The Cycle, Issue 101: LCS Travel Day #1
Recapping the first two games of the two League Championship Series, and previewing the next three
In this issue of The Cycle . . .
As the League Championship Series switch cities, I recap the first two games and look ahead to the next three. Plus some good news for minor-league players.
American League Championship Series
Astros 1, Red Sox 1
Game 1
Despite having ample rest coming into this game, neither starting pitcher was sharp. Both Houston’s Framber Valdez and Boston’s Chris Sale got the hook with two outs in the third inning, each having already thrown more than 60 pitches. By that point, the Red Sox had a 3–1 lead, thanks in very large part to centerfielder Kiké Hernández. With two outs and the bases loaded in the bottom of the second, Hernández made a spectacular catch on a sinking liner by Michael Brantley that he initially misjudged. He then led off the top of the third with a game-tying home run onto the train tracks in Minute Maid Park’s left-centerfield. The heart of the Sox’s lineup then added two more to bounce Valdez with the help of a Jose Altuve error and a Hunter Renfroe RBI double.
The bullpens settled things down from there until the bottom of the sixth, when, with Tanner Houck on the mound for Boston, Astros centerfielder Chas McCormick reached on a one-out single, and Altuve made amends for his earlier error with a two-run, game-tying home run into the Crawford Boxes. An inning later, with Hansel Robles on the mound, Carlos Correa hit a 350-foot pop fly down the left-field line that also settled into the Crawford Boxes to break that tie (though he pimped it like it was Hernández’s 448-foot blast in the third).

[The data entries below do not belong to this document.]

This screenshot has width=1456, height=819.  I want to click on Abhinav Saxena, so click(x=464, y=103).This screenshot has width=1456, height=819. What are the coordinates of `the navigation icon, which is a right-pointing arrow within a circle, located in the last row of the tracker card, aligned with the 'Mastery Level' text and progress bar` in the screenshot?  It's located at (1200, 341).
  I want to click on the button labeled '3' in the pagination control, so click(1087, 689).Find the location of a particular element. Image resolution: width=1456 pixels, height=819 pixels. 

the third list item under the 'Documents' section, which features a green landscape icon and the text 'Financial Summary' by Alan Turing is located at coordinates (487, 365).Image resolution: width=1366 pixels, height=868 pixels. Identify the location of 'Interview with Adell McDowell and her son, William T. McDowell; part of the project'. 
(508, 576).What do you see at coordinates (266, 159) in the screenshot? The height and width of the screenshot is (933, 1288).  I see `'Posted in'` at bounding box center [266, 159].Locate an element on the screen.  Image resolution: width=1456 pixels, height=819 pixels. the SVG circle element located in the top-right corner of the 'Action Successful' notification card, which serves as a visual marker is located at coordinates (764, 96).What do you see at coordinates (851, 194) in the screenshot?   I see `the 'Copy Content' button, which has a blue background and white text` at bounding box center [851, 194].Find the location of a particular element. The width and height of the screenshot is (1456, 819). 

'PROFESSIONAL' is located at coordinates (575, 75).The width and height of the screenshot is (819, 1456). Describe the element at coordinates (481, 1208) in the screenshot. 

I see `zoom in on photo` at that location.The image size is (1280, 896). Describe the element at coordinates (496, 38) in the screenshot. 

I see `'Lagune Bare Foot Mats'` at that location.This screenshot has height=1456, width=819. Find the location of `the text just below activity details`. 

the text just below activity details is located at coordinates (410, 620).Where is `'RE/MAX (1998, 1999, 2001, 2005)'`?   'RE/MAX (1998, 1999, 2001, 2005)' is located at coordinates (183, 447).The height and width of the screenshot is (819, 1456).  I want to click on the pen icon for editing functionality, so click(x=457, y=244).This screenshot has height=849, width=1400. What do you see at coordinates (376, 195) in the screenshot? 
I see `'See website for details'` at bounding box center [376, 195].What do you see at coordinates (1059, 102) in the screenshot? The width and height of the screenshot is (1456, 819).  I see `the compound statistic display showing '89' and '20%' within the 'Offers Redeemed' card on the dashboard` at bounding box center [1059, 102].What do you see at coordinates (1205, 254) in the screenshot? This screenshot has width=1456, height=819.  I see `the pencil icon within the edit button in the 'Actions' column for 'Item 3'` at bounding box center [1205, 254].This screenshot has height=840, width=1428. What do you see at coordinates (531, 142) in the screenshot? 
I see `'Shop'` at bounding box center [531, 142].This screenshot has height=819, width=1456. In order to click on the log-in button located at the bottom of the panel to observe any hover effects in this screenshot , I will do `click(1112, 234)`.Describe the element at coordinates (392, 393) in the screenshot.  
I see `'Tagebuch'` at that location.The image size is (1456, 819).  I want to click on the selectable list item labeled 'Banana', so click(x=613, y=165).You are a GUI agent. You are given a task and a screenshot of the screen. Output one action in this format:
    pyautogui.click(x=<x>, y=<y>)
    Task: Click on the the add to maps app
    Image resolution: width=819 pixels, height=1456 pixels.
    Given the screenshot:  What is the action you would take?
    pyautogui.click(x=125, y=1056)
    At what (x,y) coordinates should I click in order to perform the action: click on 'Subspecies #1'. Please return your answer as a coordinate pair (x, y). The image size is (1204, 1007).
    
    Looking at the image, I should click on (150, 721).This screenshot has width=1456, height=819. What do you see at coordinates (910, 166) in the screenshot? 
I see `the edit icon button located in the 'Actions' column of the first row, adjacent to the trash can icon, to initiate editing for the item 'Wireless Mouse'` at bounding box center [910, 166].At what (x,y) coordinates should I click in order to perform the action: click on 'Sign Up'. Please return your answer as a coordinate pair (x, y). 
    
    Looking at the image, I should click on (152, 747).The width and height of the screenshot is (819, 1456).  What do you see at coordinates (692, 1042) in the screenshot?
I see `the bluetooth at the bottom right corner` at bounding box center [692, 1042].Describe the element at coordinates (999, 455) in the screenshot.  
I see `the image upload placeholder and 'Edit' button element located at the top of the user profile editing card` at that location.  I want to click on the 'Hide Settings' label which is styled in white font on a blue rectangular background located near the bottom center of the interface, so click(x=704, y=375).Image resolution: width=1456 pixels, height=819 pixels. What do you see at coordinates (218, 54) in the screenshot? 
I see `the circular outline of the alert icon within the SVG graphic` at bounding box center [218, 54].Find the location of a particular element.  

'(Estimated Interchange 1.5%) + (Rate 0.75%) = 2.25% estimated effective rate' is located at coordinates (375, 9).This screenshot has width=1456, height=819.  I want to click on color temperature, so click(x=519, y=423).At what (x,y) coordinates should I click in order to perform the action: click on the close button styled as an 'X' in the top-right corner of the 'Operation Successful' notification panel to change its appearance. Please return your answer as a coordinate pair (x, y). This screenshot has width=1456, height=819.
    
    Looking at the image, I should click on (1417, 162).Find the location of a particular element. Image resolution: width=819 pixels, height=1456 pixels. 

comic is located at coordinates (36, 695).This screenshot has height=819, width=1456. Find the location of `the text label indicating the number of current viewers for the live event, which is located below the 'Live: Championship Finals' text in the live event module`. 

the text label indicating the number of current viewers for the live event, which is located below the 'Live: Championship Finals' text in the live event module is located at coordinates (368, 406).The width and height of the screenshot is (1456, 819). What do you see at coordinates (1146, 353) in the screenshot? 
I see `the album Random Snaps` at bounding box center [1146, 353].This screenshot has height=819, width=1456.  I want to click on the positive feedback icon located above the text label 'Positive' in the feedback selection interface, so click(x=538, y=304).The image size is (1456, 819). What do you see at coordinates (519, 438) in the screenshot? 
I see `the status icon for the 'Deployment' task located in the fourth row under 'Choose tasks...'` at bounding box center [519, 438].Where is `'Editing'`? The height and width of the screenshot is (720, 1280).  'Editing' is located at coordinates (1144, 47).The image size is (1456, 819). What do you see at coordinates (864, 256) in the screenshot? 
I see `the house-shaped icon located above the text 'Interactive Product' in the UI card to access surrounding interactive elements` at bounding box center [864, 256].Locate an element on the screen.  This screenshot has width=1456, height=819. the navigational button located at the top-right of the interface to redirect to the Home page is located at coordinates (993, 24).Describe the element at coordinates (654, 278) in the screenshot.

The Astros plated a leadoff walk to Yuli Gurriel in the eighth, which allowed them to absorb Hernández’s second solo homer of the game in the top of the ninth and pull out a 5–4 win.
Did You See That?
The Astros may have won Game 1, but the star of the game was Hernández, who twice made eye-popping catches on balls he misjudged (here’s the second one), and went 4-for-5 with a double and two homers, compiling 11 total bases (one more than in a cycle). Hernández is now the only player in AL/NL history to have 10 or more total bases in three separate postseason games. He did it in Game 1 on Friday night. In Game 2 of the Division Series against the Rays he went 5-for-6 with three doubles and a homer, also good for 11 total bases, and in Game 5 of the 2017 NLCS, the game that clinched the Dodgers’ first pennant in 29 years, he hit three home runs, including a grand slam, totaling 7 RBI and 12 bases against the Cubs at Wrigley Field.